The EUR/USD pair tried to start the new week with growth, but was forced to go on the defensive.
Market participants drew attention to the parliamentary elections held in Germany on Sunday.
According to preliminary results, the center-left Social Democrats (SPD) won 25.7% of the vote, ahead of the conservative CDU/CSU bloc with 24.1%. The Greens received 14.8%, and the Liberal Free Democrats – 11.5%.
German Finance Minister Olaf Scholz is on his way to lead Europe's largest economy, but for this he will have to cooperate with the FDP and the Greens, who disagree on several important issues.
If Scholz manages to form a coalition, he will become the fourth post-war chancellor from the SPD after Willy Brandt, Helmut Schmidt and Gerhard Schroeder.
Meanwhile, Armin Laschet is still clinging to the possibility of becoming chancellor, even though he led the Conservatives to their worst election result in modern history.
The Greens and the Free Democrats, in turn, made it clear that they would work with any of the larger parties. This suggests that negotiations on the formation of a coalition are likely to be difficult and will take a lot of time.
Therefore, experts do not exclude that Angela Merkel may wish Germany a Merry Christmas or a Happy New Year.
On Monday, the EUR/USD pair initially rose to 1.1725, then defied the monthly lows, sinking to 1.1690, but eventually managed to recover and hovered in a narrow trading lane, changing within 10 points.
The euro may grow slightly over time if the center-left Social Democrats of Germany form a so-called "traffic light" coalition with the greens and liberal Free Democrats after an implicit victory in Sunday's federal elections, according to MUFG Bank.
"The traffic light coalition may eventually turn out to be slightly more favorable for the euro, supporting a slower pace of fiscal consolidation, which will help relieve some pressure on the ECB to maintain an ultra-soft policy," the bank's strategists said.
"Such a coalition would also potentially be more open to further modest steps to integrate the EU's fiscal policy, although more radical changes are unlikely," they added.
Meanwhile, the greenback visited the area of 93.40-93.50 again, after which it slightly reduced its initial increase. Nevertheless, the US currency still looks strong, which limits the growth of the EUR/USD pair.
"The dollar is likely to remain in the crossfire: the Fed's positions have become more hawkish, and concerns about a potential default of Evergrande have weakened," Commonwealth Bank of Australia experts noted.
Large-scale injections of liquidity from Beijing seem to have convinced investors that the Evergrande crisis will be local, not systemic.
The fact that the Chinese authorities are trying to prevent the formation of a Chinese Lehman, which would lead to a domino effect in the markets, reduces the demand for a safe dollar.
At the same time, the greenback continues to receive support from the growing yield of long-term US government bonds, which has returned to the levels of four months ago.

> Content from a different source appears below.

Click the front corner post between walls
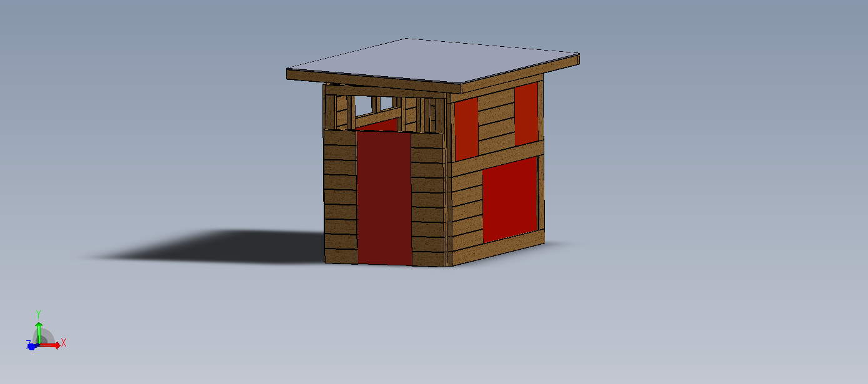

On Monday, the indicator for 10-year treasuries rose above 1.5% for the first time since the end of June.
The growth of US bond yields was largely facilitated by expectations about the tightening of monetary policy in the United States.
Do recall that last Wednesday the Federal Reserve announced that, most likely, it will begin to reduce its monthly purchases of bonds in November, and signaled that an increase in interest rates may follow earlier than expected.
"The only factors that keep the US central bank from tightening its policy are the budget debate in Washington and the risks of an increase in the incidence of coronavirus in winter. If these factors disappear, the Fed could begin to cut stimulus. More "tighter" monetary policy of the central bank will have a positive effect on the dollar," analysts at Deutsche Bank believe.
Currently, the EUR/USD pair is hovering around the 1.1700 level.
Obviously, bulls need to rise above 1.1755, but this looks unlikely at the current stage. Further resistance is noted at 1.1790 and 1.1830.
In the event of a breakdown below 1.1680, bears could target this year's lows around 1.1660 and then the November 2020 lows of 1.1600.